> Data for this exercise:
:::::

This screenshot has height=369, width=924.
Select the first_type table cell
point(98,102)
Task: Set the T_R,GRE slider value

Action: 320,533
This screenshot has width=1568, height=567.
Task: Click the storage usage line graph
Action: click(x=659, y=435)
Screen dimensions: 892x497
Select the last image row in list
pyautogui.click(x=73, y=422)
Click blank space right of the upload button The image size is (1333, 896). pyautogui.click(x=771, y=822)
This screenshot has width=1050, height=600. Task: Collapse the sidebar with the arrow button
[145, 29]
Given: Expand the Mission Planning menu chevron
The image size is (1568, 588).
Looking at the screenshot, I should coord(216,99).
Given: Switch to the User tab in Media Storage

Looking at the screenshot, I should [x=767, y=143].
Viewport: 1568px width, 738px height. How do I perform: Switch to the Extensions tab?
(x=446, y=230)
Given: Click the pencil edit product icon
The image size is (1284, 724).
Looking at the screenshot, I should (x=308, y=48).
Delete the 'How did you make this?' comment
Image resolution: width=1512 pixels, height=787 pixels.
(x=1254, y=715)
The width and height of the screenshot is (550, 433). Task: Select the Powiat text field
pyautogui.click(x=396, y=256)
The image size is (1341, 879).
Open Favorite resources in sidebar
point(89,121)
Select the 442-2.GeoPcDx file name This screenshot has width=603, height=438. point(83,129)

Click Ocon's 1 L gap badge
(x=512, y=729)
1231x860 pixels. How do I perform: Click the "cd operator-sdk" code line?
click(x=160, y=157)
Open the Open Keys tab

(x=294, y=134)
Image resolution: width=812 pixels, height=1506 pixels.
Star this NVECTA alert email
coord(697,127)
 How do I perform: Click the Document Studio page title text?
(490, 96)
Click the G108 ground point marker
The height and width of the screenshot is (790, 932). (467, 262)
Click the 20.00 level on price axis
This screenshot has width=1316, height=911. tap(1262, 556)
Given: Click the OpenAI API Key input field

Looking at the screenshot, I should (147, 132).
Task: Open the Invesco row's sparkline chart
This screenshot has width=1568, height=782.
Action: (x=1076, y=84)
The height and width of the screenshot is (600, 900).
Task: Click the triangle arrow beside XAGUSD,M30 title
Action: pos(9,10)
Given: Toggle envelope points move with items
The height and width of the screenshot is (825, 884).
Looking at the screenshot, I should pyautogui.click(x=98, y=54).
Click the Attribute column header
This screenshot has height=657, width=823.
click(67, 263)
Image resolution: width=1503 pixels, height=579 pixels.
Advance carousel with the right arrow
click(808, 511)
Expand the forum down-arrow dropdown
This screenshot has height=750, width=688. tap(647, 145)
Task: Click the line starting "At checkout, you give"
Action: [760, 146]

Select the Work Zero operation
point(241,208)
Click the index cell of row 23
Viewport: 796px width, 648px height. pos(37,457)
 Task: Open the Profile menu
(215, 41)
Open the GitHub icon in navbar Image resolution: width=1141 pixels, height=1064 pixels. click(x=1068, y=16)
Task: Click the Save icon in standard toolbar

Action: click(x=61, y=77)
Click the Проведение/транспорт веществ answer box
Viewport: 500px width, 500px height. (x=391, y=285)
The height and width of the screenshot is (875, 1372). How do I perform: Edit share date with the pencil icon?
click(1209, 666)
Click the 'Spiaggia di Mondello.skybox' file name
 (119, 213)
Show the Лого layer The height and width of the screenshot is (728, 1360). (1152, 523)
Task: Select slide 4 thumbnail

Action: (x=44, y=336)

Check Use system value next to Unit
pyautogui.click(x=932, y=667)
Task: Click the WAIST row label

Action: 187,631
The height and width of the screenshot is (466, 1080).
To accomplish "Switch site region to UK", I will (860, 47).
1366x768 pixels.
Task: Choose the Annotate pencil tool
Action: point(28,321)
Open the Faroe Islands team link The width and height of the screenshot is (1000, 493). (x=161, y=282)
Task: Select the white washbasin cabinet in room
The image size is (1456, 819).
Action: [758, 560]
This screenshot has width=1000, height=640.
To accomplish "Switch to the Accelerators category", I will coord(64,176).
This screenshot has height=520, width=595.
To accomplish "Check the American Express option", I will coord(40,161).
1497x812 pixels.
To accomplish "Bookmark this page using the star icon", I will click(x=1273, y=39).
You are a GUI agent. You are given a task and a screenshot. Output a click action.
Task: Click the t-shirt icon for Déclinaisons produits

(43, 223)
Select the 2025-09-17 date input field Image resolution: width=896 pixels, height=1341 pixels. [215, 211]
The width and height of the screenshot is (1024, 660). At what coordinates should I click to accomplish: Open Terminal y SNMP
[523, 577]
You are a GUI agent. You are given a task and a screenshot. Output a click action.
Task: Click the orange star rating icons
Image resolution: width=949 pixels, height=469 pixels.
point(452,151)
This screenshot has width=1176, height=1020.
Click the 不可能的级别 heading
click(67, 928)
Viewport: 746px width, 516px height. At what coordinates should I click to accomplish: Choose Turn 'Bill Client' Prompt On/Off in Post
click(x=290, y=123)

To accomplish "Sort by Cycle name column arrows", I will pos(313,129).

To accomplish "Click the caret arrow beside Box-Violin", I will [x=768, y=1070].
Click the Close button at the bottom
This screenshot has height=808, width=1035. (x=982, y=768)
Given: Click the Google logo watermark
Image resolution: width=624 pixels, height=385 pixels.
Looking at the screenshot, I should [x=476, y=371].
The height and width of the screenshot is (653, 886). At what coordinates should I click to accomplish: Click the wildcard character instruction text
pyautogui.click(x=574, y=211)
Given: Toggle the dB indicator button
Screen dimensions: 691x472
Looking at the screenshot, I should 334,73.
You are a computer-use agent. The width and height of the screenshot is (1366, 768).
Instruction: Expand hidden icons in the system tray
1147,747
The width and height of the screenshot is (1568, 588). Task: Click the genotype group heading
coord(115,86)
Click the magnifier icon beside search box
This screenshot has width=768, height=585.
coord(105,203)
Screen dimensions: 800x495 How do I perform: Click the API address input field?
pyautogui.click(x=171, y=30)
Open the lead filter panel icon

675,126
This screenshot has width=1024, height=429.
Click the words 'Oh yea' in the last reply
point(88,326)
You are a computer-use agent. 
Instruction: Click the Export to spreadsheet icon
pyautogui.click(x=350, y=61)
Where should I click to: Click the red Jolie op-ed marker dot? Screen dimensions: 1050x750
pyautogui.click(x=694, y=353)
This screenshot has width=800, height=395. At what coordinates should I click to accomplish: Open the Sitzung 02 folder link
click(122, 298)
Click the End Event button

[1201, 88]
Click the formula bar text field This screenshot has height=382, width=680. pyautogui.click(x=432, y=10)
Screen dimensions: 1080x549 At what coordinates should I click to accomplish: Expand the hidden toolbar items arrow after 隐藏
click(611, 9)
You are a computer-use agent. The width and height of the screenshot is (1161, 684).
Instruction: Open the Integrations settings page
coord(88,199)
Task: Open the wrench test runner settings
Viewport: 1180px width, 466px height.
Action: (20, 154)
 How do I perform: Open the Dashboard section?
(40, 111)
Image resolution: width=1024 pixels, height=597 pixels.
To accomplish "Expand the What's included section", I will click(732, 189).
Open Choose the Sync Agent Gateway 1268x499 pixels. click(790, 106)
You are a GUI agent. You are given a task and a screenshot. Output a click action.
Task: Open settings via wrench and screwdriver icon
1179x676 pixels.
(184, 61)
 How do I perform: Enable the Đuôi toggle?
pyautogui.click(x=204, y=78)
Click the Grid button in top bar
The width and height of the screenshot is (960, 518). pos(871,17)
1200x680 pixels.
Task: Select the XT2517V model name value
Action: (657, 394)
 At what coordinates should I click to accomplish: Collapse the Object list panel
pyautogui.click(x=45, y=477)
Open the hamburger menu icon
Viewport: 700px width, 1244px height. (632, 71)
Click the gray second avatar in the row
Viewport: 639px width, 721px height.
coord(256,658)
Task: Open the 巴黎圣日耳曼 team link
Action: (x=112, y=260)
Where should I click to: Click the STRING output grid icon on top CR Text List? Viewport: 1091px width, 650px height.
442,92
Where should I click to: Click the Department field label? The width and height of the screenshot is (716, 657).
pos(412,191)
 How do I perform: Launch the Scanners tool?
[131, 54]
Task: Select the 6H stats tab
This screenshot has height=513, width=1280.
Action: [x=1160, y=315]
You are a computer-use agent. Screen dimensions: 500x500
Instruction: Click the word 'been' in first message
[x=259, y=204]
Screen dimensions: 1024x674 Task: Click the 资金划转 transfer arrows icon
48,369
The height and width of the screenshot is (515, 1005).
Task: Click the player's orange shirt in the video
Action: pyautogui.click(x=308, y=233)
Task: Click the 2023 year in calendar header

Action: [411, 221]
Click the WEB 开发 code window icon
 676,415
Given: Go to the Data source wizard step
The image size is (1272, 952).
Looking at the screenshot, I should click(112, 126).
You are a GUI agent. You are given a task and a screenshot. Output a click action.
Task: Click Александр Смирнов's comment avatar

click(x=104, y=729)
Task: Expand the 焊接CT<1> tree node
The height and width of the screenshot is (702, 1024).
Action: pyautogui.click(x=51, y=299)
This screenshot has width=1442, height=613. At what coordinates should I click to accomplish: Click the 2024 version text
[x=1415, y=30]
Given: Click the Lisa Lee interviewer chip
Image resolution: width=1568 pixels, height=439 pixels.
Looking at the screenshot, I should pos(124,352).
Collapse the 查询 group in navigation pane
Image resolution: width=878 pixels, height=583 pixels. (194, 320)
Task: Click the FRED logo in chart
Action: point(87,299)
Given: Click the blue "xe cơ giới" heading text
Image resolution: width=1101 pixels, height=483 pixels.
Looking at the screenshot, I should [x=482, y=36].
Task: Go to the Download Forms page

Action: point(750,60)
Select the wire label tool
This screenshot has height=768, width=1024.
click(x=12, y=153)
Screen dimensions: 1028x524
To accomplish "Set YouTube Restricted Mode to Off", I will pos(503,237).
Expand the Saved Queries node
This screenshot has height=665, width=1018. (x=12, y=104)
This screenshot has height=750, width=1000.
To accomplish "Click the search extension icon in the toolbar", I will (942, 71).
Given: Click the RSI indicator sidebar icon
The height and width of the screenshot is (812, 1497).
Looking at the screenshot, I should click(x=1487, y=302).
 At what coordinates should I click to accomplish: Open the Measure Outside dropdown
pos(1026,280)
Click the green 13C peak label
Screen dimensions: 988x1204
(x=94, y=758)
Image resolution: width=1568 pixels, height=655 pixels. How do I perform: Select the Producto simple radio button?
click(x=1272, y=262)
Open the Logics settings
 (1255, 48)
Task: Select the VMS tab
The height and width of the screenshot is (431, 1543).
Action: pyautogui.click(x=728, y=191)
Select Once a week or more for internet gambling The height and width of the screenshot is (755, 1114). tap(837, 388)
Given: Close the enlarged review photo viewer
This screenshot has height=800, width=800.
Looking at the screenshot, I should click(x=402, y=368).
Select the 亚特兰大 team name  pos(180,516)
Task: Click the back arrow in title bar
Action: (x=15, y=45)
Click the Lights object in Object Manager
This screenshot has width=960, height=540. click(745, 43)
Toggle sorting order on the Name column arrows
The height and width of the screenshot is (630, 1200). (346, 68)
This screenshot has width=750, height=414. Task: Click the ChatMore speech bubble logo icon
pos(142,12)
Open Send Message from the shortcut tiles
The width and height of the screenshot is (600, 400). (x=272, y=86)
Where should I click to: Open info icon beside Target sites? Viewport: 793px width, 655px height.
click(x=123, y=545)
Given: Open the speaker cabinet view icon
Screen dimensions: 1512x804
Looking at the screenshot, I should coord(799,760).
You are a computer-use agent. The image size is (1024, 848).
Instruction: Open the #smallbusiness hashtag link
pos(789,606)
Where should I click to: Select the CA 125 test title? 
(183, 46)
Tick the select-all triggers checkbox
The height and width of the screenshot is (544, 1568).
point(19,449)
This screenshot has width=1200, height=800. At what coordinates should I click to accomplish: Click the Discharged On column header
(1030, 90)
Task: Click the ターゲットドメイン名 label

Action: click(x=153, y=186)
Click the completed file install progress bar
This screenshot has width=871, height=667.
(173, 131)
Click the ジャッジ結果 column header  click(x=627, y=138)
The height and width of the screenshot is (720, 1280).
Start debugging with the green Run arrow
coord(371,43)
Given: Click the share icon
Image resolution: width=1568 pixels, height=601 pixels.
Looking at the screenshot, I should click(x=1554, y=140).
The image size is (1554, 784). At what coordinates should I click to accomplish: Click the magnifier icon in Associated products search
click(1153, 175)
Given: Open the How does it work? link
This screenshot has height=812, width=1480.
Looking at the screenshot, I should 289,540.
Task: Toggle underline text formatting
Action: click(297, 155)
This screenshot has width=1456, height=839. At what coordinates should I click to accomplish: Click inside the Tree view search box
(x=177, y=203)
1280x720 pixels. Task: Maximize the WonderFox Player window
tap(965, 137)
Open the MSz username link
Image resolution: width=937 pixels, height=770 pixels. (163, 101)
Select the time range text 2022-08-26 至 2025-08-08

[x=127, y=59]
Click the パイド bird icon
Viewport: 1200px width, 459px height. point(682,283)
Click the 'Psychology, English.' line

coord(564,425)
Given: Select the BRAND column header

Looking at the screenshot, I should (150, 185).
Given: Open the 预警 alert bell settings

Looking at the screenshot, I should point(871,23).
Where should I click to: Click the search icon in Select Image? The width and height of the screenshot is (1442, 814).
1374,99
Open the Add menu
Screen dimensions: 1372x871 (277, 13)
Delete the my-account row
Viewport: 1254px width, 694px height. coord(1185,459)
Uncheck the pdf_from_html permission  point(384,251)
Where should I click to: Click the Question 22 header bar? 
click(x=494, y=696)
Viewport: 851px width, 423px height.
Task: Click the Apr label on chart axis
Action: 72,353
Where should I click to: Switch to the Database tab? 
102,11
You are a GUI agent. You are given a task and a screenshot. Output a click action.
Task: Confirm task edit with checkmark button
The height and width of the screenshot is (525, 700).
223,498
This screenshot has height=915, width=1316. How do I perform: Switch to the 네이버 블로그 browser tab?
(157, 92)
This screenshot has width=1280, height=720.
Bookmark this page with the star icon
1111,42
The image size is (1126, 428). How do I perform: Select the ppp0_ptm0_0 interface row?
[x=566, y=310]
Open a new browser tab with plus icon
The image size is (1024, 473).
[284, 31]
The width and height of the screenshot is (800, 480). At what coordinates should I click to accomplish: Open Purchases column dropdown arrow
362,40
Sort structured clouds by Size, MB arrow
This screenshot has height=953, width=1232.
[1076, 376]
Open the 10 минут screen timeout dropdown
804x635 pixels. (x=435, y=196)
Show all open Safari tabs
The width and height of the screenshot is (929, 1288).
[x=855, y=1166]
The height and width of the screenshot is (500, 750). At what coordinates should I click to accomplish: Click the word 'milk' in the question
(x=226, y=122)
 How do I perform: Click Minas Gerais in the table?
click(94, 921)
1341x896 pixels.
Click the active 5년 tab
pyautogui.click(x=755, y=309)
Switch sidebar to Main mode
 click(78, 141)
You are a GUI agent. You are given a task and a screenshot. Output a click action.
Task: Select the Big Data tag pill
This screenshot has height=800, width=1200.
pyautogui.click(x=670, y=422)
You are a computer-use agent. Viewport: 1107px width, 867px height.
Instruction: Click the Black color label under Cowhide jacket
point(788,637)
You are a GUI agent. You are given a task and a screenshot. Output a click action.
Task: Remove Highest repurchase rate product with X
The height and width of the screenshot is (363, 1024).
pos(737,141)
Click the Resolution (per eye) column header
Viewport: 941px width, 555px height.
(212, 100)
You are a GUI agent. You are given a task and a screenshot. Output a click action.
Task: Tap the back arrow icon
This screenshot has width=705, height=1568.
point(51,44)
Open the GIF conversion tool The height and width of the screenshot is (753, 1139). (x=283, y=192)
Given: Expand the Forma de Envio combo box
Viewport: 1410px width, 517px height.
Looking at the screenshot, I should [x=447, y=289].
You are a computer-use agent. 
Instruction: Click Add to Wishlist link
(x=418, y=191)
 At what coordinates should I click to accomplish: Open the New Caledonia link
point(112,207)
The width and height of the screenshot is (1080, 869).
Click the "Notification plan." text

:::::

> Assignment:
What is needed is an exact printout of every line from the one with "Sort structured clouds by Size, MB arrow" through the end of the data, including both, and nothing more.

> Exercise response:
Sort structured clouds by Size, MB arrow
This screenshot has height=953, width=1232.
[1076, 376]
Open the 10 минут screen timeout dropdown
804x635 pixels. (x=435, y=196)
Show all open Safari tabs
The width and height of the screenshot is (929, 1288).
[x=855, y=1166]
The height and width of the screenshot is (500, 750). At what coordinates should I click to accomplish: Click the word 'milk' in the question
(x=226, y=122)
 How do I perform: Click Minas Gerais in the table?
click(94, 921)
1341x896 pixels.
Click the active 5년 tab
pyautogui.click(x=755, y=309)
Switch sidebar to Main mode
 click(78, 141)
You are a GUI agent. You are given a task and a screenshot. Output a click action.
Task: Select the Big Data tag pill
This screenshot has height=800, width=1200.
pyautogui.click(x=670, y=422)
You are a computer-use agent. Viewport: 1107px width, 867px height.
Instruction: Click the Black color label under Cowhide jacket
point(788,637)
You are a GUI agent. You are given a task and a screenshot. Output a click action.
Task: Remove Highest repurchase rate product with X
The height and width of the screenshot is (363, 1024).
pos(737,141)
Click the Resolution (per eye) column header
Viewport: 941px width, 555px height.
(212, 100)
You are a GUI agent. You are given a task and a screenshot. Output a click action.
Task: Tap the back arrow icon
This screenshot has width=705, height=1568.
point(51,44)
Open the GIF conversion tool The height and width of the screenshot is (753, 1139). (x=283, y=192)
Given: Expand the Forma de Envio combo box
Viewport: 1410px width, 517px height.
Looking at the screenshot, I should [x=447, y=289].
You are a computer-use agent. 
Instruction: Click Add to Wishlist link
(x=418, y=191)
 At what coordinates should I click to accomplish: Open the New Caledonia link
point(112,207)
The width and height of the screenshot is (1080, 869).
Click the "Notification plan." text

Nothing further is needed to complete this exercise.